Brasília, 6 dez 2016 (AFP) - O Senado apresentou nesta terça-feira um recurso ante o Supremo Tribunal Federal (STF) para reverter a decisão judicial que na véspera suspendeu seu presidente, Renan Calheiros, acusado de peculato.

Calheiros foi suspenso pelo juiz Marco Aurélio Mello, que aceitou uma medida cautelar apresentada pelo partido de oposição Rede Sustentabilidade, na qual sustenta que uma pessoa que enfrenta um processo judicial, como Calheiros, não pode permanecer na linha de sucessão presidencial.

Renan era o segundo na linha de sucessão da Presidência, depois do presidente da Câmara dos Deputados, Rodrigo Maia (DEM-RJ).

A decisão viola "a separação de poderes" e representa "um enorme risco para o andamento normal dos trabalhos legislativos" do Senado, indica o recurso assinado pelos advogados do Senado, ao qual a AFP teve acesso.

Por isso, eles pedem que a decisão seja revogada.

Renan Calheiros, do PMDB, partido do presidente Michel Temer, é um aliado chave para que o plano econômico do governo avance a todo vapor no Congresso.

Às vésperas do recesso, o Senado ainda tem em sua agenda votações cruciais para o plano de ajuste, como a decisão final na próxima terça-feira da emenda constitucional para congelar os gastos públicos pelos próximos 20 anos.

A proposta já foi aprovada pelos deputados em duas votações e ainda precisa superar mais uma votação no Senado.

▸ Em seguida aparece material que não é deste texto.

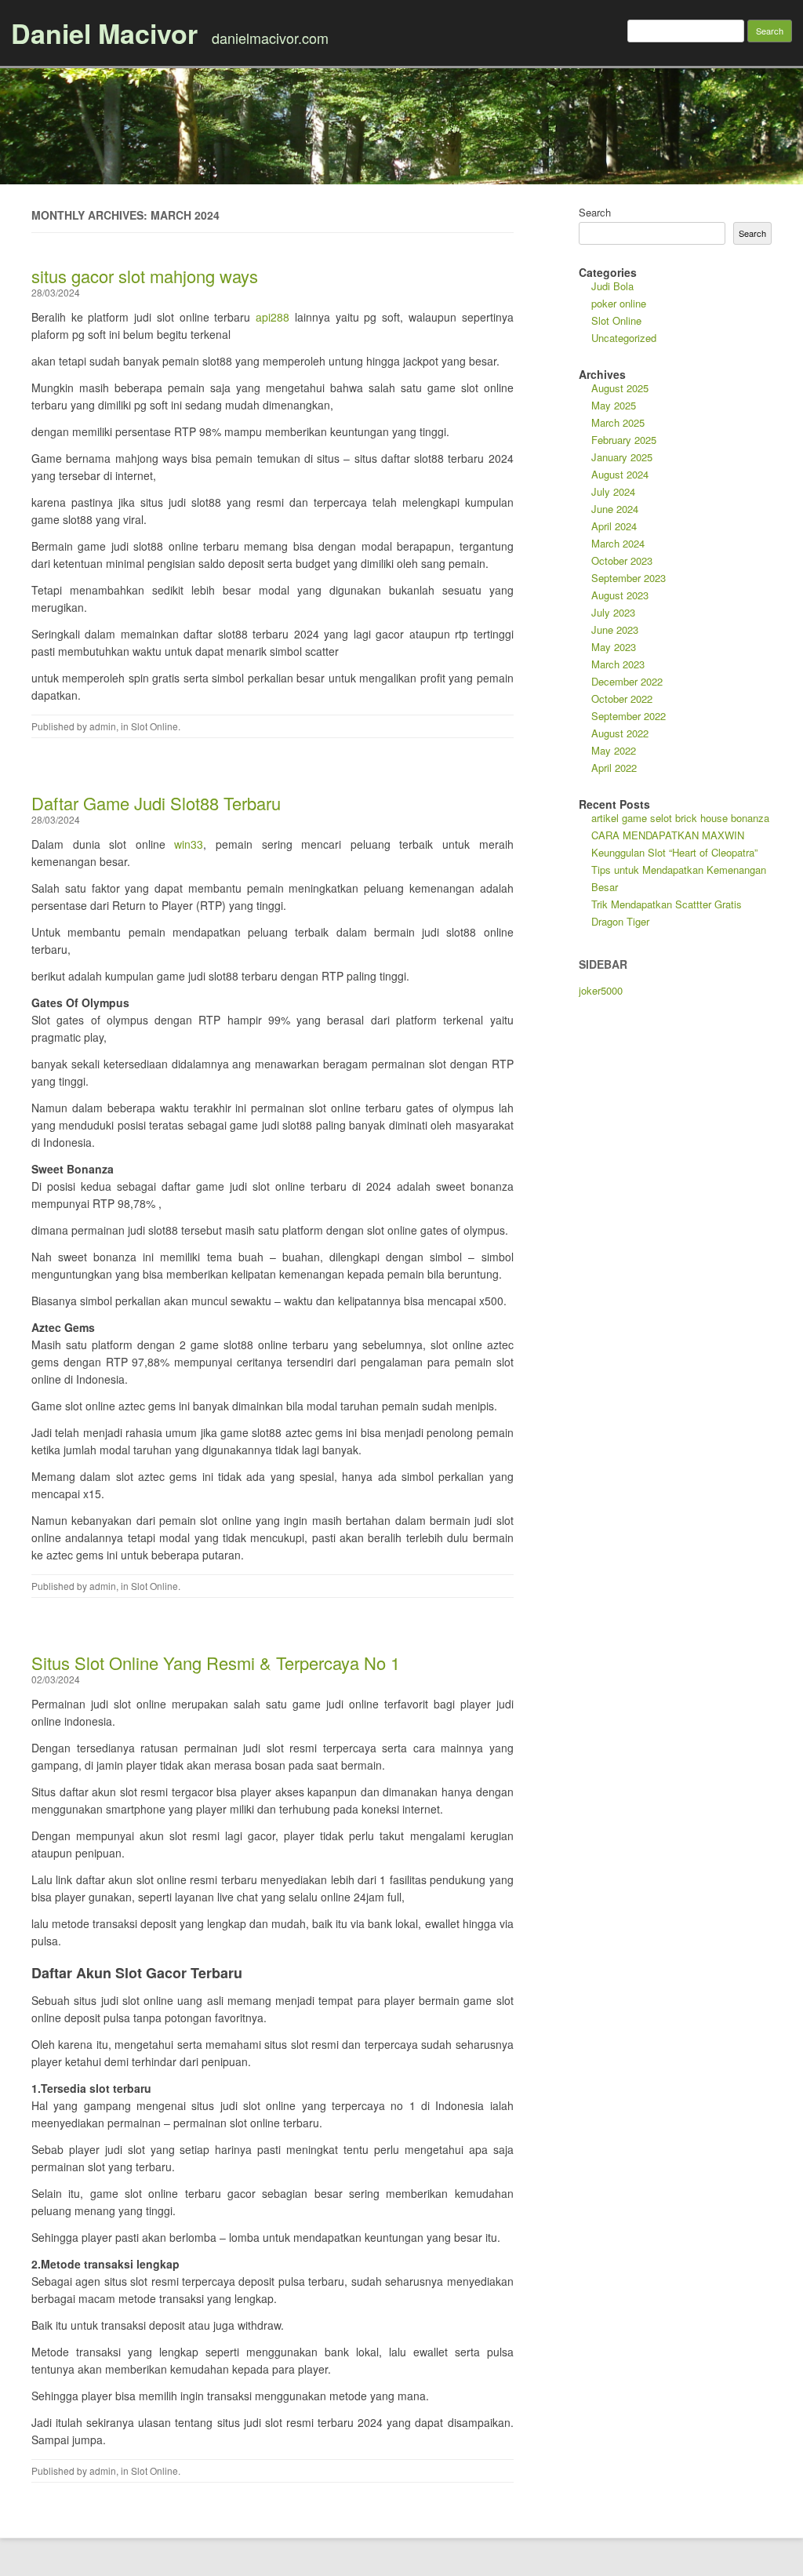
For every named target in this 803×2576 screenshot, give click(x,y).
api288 (272, 317)
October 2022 (621, 698)
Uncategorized (623, 337)
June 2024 (614, 508)
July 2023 (613, 612)
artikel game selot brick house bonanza (680, 817)
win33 (188, 844)
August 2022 (620, 733)
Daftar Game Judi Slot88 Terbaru (156, 803)
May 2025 (613, 405)
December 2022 (627, 681)
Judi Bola (612, 285)
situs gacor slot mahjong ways (144, 276)
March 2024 (618, 543)
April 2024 (614, 525)
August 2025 (620, 387)
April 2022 (614, 767)
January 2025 (621, 456)
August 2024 (620, 474)
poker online (618, 303)
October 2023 (621, 560)
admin (102, 726)
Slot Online (154, 726)
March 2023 (618, 664)
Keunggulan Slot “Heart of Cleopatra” (674, 852)
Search (595, 212)
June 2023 (614, 629)
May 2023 (613, 646)
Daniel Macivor (104, 33)
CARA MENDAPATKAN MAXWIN (667, 835)
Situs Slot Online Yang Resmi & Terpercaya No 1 (215, 1662)
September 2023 (628, 577)
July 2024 (613, 491)
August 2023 (620, 595)
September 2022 (628, 715)
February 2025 (623, 439)
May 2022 (613, 750)
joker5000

O sucessor imediato de Calheiros é o primeiro vice-presidente do Senado, Jorge Viana, do Partido dos Trabalhadores (PT).

Depois de afirmar que o Brasil vive uma "crise institucional gravíssima", Viana não adiantou se a agenda de votações, que surgiu de um acordo entre todos os líderes partidários, será alterada.

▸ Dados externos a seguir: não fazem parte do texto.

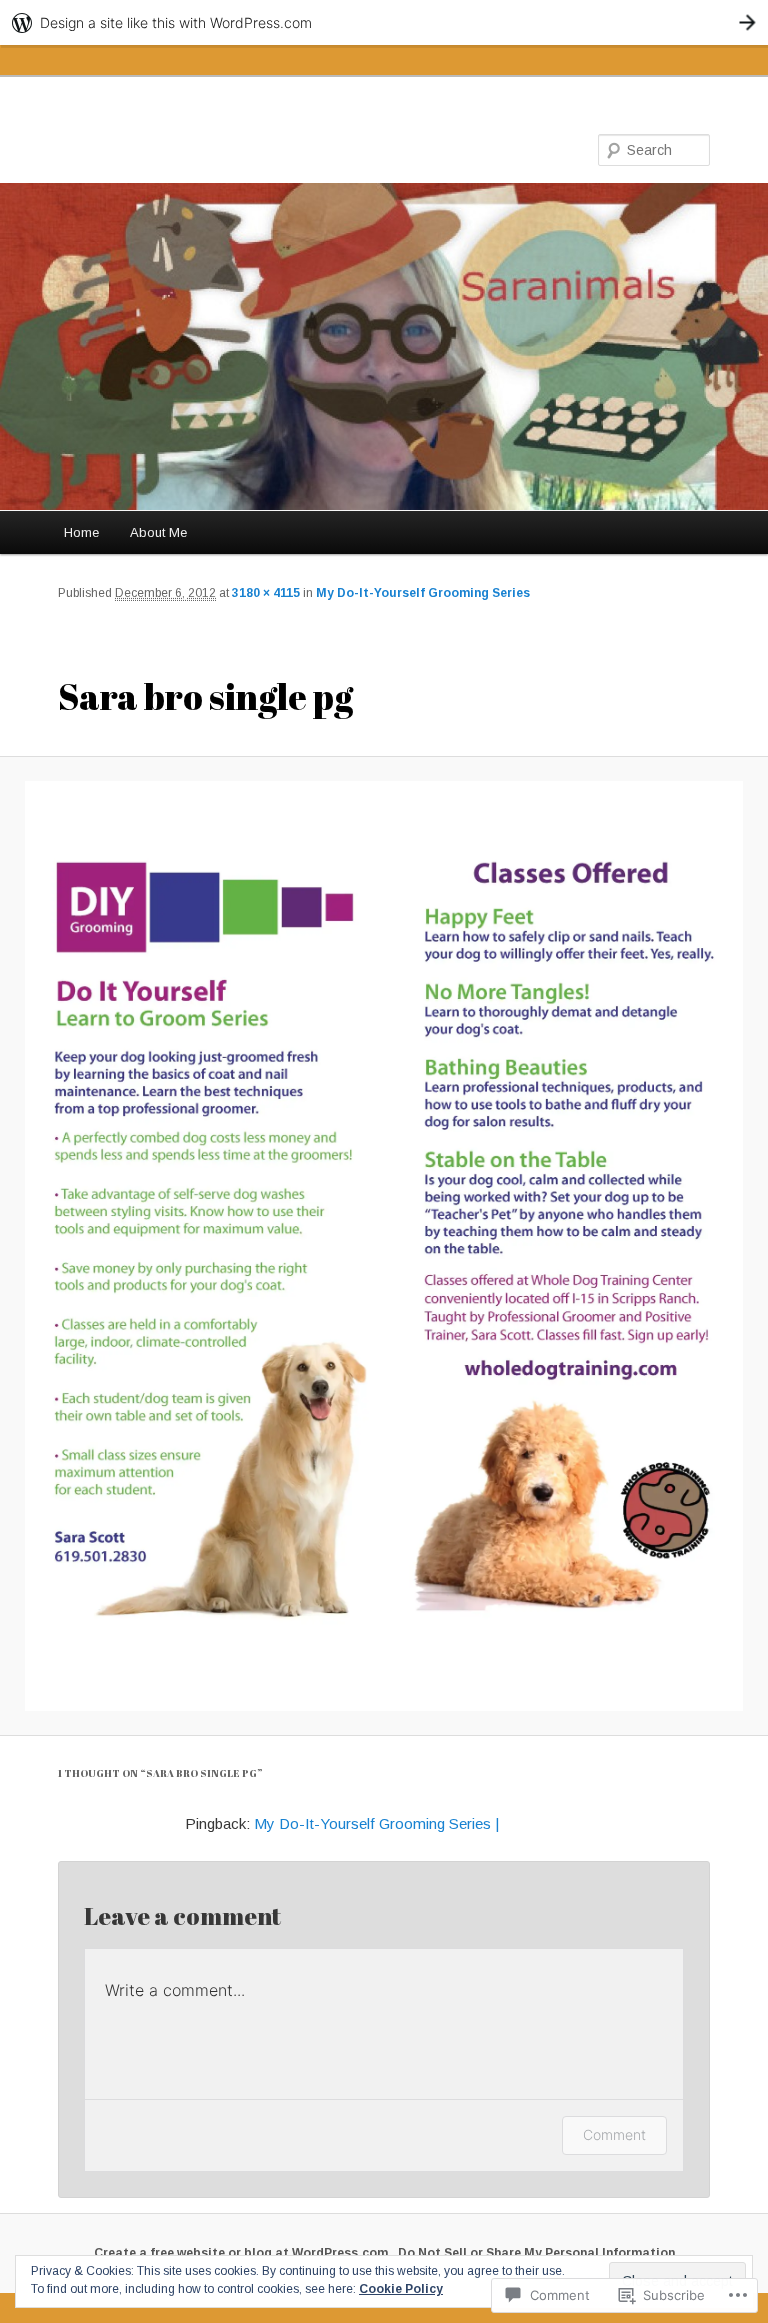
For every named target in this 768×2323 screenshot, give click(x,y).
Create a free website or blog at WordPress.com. (243, 2253)
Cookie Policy (401, 2289)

O STF decidiu na semana passada julgar Calheiros por "peculato" (malversação de recursos), acusado de desviar dinheiro público para pagar pensão alimentícia de uma filha nascida de relação extraconjugal.

O caso remonta a 2007 e é o primeiro processo que o STF acolhe da dúzia que ameaça o poderoso senador, muitos relacionados com o esquema de corrupção na Petrobras.

No começo de novembro, seis dos onze juízes do Supremo votaram a favor de proibir que políticos processados pela Justiça possam integrar a linha sucessória da Presidência da República.

A votação não foi concluída porque o juiz Dias Toffoli pediu vista do processo.

O juiz Marco Aurélio Mello considerou, no entanto, que esta maioria "absoluta já formada" era suficiente para aceitar a medida cautelar até que a votação seja concluída.

Reeleito em 2015 e quatro vezes presidente do Senado, Renan Calheiros devia concluir formalmente seu mandato no início de 2017.